Am 25. Februar 1923 beendete Frankreich die Existenz des Freistaates Flaschenhalts durch eine nach dem Vertrag von Versaille widerrechtliche Besetzung. Am 15. November 1924 wurde das Gebiet wieder ein regulärer Teil des deutschen Staates, der mittlerweile die Weimarer Republik gebildet hatte.

Das Vermächtnis des Freistaats

Die Region, die einmal der Freistaat Flaschenhals gewesen ist, hält die Erinnerungen daran bis heute aufrecht, natürlich auch, um Touristen anzulocken und zu begeistern. Seit 1994 existiert die „Freistaat-Flaschenhals-Initiative", die von Winzern und Gastronomen gegründet wurde. Das Freistaatsgeld mit den frechen Sprüchen hat heute einen hohen Sammlerwert. Eine eigene Webseite gibt es natürlich auch.

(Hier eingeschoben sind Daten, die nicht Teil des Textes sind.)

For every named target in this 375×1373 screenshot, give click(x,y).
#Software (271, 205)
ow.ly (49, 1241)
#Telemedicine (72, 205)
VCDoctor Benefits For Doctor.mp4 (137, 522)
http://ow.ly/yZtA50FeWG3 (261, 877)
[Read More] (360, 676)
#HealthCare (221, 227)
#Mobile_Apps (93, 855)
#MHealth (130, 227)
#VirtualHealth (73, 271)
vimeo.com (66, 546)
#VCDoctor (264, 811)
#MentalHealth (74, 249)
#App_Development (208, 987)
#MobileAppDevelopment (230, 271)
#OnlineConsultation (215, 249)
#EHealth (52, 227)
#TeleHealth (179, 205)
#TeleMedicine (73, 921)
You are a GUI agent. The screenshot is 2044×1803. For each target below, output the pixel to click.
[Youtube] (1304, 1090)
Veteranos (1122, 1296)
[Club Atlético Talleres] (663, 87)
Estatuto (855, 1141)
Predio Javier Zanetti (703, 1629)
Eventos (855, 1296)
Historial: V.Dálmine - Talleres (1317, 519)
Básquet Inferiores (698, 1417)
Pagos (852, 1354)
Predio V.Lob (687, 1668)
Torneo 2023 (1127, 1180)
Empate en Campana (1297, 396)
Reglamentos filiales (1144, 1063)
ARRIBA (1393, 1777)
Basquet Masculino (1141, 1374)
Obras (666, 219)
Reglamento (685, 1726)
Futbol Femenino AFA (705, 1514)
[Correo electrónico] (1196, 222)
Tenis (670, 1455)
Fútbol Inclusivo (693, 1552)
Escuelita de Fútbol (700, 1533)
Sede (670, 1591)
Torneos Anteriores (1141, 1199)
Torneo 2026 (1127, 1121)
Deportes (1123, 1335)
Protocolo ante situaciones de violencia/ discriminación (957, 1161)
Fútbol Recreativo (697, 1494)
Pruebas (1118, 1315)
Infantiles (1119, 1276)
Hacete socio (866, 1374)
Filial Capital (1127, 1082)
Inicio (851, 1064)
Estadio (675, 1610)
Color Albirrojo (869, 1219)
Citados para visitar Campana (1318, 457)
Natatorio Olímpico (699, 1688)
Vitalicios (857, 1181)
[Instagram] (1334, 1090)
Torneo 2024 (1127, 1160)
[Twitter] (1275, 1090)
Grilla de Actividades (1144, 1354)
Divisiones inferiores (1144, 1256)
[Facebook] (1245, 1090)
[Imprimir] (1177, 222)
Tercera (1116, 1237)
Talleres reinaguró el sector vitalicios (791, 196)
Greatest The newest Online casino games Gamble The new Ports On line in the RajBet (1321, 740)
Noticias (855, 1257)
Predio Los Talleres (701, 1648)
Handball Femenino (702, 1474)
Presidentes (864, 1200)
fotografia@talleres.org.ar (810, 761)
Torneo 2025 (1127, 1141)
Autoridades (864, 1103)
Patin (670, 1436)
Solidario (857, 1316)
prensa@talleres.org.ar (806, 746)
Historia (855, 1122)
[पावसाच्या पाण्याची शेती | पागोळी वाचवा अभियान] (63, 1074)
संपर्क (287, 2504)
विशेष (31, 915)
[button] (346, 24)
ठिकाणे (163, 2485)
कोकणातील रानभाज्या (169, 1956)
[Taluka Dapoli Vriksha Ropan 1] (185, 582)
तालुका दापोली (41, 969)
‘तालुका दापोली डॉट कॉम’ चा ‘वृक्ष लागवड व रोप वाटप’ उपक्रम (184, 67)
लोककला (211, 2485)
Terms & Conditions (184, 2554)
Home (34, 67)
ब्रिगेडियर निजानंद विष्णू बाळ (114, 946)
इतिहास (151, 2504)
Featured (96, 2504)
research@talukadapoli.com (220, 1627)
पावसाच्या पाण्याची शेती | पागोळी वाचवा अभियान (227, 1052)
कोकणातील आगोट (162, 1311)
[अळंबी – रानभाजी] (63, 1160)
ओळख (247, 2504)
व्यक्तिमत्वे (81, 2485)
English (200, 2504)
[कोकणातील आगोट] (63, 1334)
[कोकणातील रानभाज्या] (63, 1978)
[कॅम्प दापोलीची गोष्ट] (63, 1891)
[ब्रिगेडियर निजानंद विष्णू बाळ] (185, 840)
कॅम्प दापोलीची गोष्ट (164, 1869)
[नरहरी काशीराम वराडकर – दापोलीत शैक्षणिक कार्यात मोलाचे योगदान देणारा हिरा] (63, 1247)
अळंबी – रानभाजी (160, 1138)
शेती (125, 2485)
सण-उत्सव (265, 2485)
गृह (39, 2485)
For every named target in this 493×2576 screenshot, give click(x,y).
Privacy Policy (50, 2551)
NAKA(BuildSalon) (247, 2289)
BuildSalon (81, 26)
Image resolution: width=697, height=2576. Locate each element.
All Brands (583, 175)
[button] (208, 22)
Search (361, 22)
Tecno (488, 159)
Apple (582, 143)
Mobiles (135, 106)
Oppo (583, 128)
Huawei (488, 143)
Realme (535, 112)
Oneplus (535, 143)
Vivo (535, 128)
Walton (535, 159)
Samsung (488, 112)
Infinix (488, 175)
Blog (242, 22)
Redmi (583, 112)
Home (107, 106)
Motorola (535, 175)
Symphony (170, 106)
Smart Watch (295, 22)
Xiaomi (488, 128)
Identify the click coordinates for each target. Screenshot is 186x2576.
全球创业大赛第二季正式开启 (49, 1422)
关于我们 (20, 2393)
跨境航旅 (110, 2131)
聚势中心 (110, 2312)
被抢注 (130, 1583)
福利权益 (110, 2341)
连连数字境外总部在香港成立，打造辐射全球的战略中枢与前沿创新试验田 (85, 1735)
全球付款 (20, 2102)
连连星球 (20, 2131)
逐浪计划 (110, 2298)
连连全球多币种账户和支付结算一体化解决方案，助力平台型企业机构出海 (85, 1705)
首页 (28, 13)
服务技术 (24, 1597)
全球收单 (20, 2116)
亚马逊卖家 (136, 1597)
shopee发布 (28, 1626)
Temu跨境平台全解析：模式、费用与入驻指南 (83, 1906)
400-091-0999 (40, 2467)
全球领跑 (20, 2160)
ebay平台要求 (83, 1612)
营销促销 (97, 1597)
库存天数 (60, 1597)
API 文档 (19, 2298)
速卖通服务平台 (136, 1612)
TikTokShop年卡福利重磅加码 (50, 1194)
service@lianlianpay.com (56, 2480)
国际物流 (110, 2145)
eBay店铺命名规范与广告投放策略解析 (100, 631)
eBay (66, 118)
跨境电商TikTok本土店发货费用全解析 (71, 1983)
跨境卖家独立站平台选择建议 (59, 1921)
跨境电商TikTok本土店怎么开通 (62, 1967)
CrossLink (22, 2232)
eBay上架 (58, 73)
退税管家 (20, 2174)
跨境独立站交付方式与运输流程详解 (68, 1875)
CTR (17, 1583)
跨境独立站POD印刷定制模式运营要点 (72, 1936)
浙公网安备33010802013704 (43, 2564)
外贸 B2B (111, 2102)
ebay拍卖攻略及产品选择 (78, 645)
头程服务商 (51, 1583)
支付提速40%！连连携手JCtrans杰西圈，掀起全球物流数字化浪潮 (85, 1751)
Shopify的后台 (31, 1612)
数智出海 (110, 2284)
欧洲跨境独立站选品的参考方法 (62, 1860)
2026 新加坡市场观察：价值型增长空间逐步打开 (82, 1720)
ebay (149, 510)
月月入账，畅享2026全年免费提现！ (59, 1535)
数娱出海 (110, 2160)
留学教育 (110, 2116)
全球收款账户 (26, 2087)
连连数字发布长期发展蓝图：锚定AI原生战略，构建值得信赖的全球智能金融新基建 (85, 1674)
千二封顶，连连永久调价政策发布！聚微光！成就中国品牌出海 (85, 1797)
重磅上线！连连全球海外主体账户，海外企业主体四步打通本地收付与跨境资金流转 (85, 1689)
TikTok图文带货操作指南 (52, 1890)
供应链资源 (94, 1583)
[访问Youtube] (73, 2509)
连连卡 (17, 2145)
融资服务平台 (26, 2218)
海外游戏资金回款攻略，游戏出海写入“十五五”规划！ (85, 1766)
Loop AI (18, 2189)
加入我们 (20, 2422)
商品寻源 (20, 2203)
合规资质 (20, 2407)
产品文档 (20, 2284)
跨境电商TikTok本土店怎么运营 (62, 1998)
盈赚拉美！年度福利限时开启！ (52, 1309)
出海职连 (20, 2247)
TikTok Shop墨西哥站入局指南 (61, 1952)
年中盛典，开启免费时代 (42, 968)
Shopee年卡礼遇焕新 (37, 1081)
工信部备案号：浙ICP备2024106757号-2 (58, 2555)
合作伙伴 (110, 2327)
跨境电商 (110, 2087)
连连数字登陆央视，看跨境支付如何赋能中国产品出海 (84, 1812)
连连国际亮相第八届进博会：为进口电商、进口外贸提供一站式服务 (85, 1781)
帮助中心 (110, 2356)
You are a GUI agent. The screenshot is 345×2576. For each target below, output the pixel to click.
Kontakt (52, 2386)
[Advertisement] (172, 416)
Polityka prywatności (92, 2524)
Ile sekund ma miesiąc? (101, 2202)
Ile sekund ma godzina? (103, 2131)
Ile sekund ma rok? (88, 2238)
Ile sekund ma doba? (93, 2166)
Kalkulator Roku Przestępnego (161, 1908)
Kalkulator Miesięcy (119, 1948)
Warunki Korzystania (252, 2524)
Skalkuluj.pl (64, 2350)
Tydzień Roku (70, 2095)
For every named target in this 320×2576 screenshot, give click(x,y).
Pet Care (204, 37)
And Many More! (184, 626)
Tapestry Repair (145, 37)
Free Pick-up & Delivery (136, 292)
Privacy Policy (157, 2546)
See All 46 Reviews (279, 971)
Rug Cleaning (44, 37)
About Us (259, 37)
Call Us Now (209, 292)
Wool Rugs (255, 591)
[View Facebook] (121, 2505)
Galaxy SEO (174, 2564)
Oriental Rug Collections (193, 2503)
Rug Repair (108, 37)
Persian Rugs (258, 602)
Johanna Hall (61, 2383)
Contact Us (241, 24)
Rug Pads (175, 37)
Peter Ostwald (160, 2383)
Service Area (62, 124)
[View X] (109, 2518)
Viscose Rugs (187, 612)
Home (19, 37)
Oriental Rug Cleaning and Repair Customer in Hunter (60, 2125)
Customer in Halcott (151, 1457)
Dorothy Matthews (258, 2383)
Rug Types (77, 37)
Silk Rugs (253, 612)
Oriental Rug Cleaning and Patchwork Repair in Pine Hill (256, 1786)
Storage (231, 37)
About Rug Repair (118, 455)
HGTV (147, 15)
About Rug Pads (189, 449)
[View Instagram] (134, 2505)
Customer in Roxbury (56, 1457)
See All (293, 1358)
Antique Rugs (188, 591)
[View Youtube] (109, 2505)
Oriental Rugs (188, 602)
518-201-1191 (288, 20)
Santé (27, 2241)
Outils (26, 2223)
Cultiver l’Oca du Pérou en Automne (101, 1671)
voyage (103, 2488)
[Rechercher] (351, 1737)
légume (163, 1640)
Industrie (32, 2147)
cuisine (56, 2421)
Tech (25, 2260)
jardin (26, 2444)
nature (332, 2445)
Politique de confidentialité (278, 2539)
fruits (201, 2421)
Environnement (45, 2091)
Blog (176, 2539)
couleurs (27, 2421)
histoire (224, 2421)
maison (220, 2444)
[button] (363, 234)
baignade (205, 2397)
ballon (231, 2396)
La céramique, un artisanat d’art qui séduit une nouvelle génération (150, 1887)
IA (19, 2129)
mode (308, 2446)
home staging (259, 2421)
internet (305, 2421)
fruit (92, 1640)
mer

Die Geschichte der Mikronation wird sehr unterschiedlich interpretiert. Manche Quellen beschreiben den Freistaat Flaschenhals wie eine deutsche Version des kleinen gallischen Dorfes von Asterix, Obelix und Co., das sich den Besatzern widersetzt, und skizzieren das Bild einer frechen, selbstbewussten Region, die sich zu wehren wusste und eine Posse mit den Siegermächten trieb. Andere Quellen beleuchten die Lage tragischer, als einen Überlebenskampf in einer gefährlich-absurden Situation nach einem schrecklichen Krieg. Vielleicht liegt die Antwort in einem schmalen Flaschenhals irgendwo dazwischen.